** BEGIN Excerpted text **

In one of his poems the American poet Robert Frost speaks of coming to a fork in the road and choosing one of the diverging ways. But he wonders about the ‘road not taken’, which will always hold its allure for him. Magical realism, following Frost's ‘road not taken’, opens onto different ways, alternate paths to perceiving the world and the interrelation between empirical reality and the fantastic.

Most critics have viewed magical realism as a mode of literary and artistic expression whose view and mapping of the world depart from those of mainstream Western thought and literature, evolving from the logocentric tradition. Magical realism is often equated with the fantastic, which ushers in the unexpected intrusion of the otherworldly in the midst of the workaday world, resulting in what Roger Caillois calls ‘a strange and almost unbearable irruption in the real world’. Magical realism frequently if not usually takes the form of a narrative of resistance against dominant or master narratives touting so-called universal truths that reject all other narratives.

** END Excerpted text **
** BEGIN Rows **

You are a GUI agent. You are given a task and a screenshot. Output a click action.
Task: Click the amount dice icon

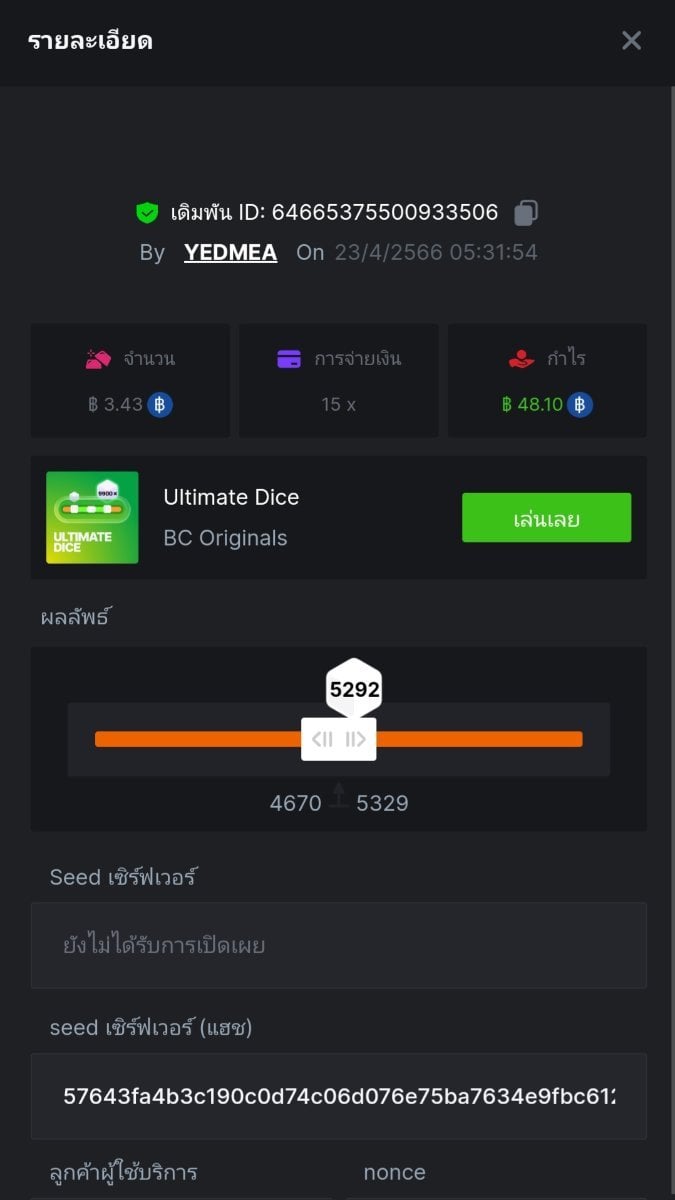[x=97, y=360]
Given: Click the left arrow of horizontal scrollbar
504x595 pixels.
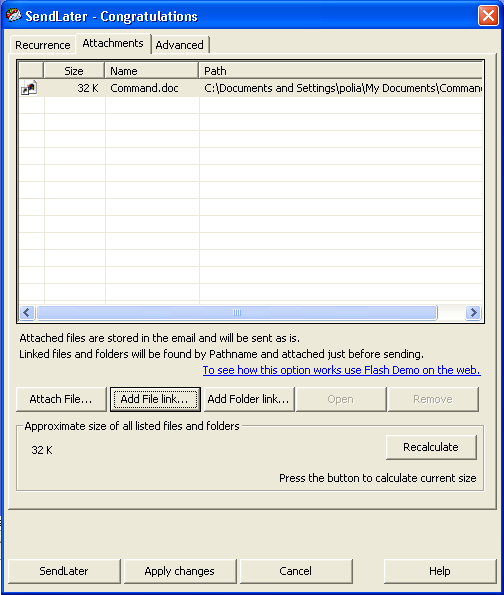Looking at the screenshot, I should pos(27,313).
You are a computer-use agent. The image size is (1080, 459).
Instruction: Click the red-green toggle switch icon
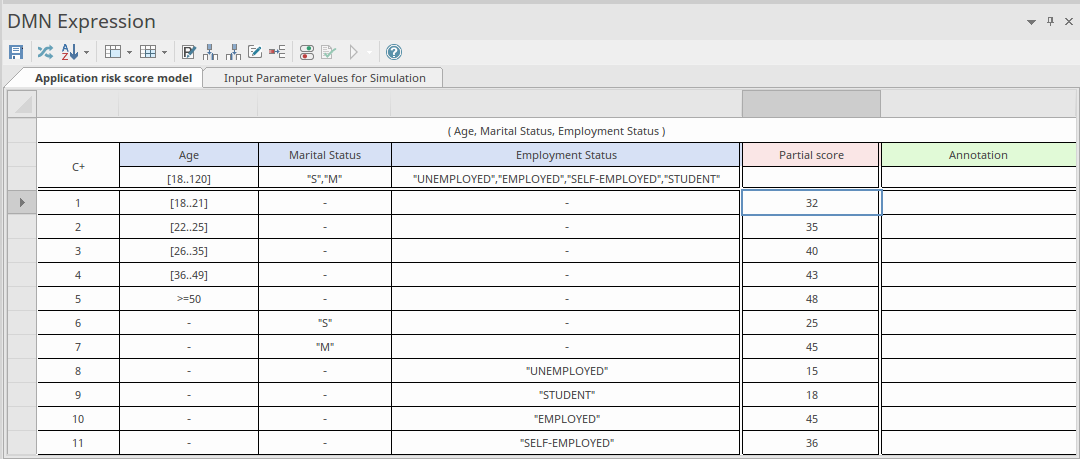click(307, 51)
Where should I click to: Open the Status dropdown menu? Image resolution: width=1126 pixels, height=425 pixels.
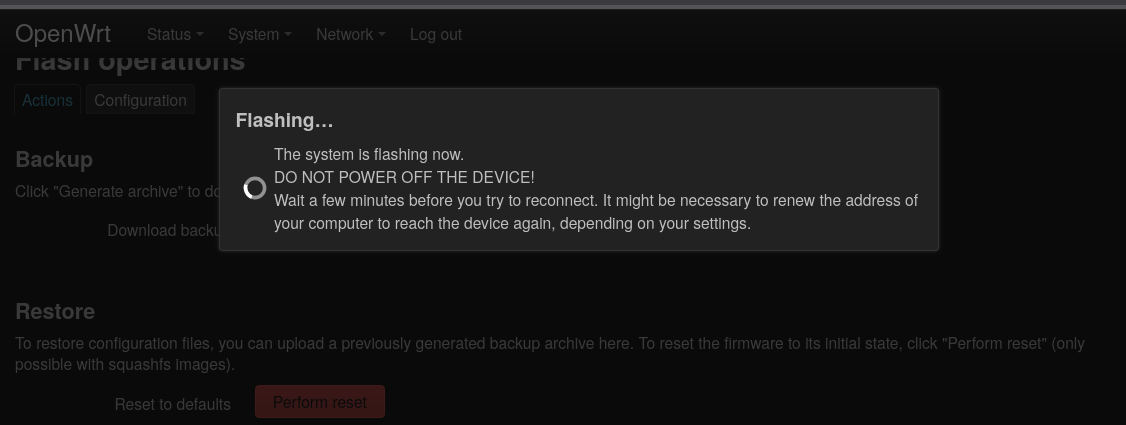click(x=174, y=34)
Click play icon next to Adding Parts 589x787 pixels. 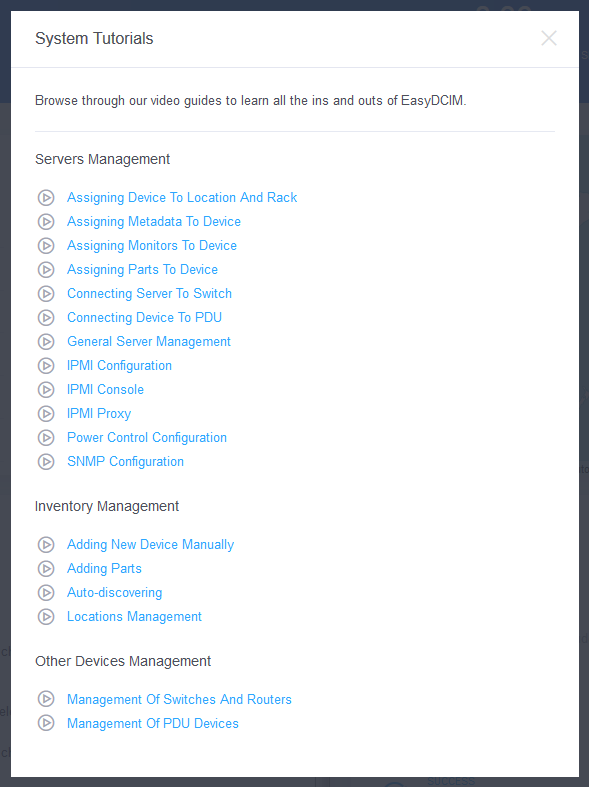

** END Rows **

= The request =
Decide whether each statement agrees with the passage on magical realism above. Answer yes or no for each, and quote the exact words of the passage that decide it.
(a) Roger Caillois describes an intrusion of the otherworldly into the real world as strange and almost unbearable.
(b) Most critics see magical realism as mapping the world in line with mainstream Western thought and literature.
(c) In Frost's poem, the road not taken loses its appeal for the poet.

= The completed task =
(a) Yes: "resulting in what Roger Caillois calls ‘a strange and almost unbearable irruption in the real world’"
(b) No: "whose view and mapping of the world depart from those of mainstream Western thought and literature"
(c) No: "which will always hold its allure for him"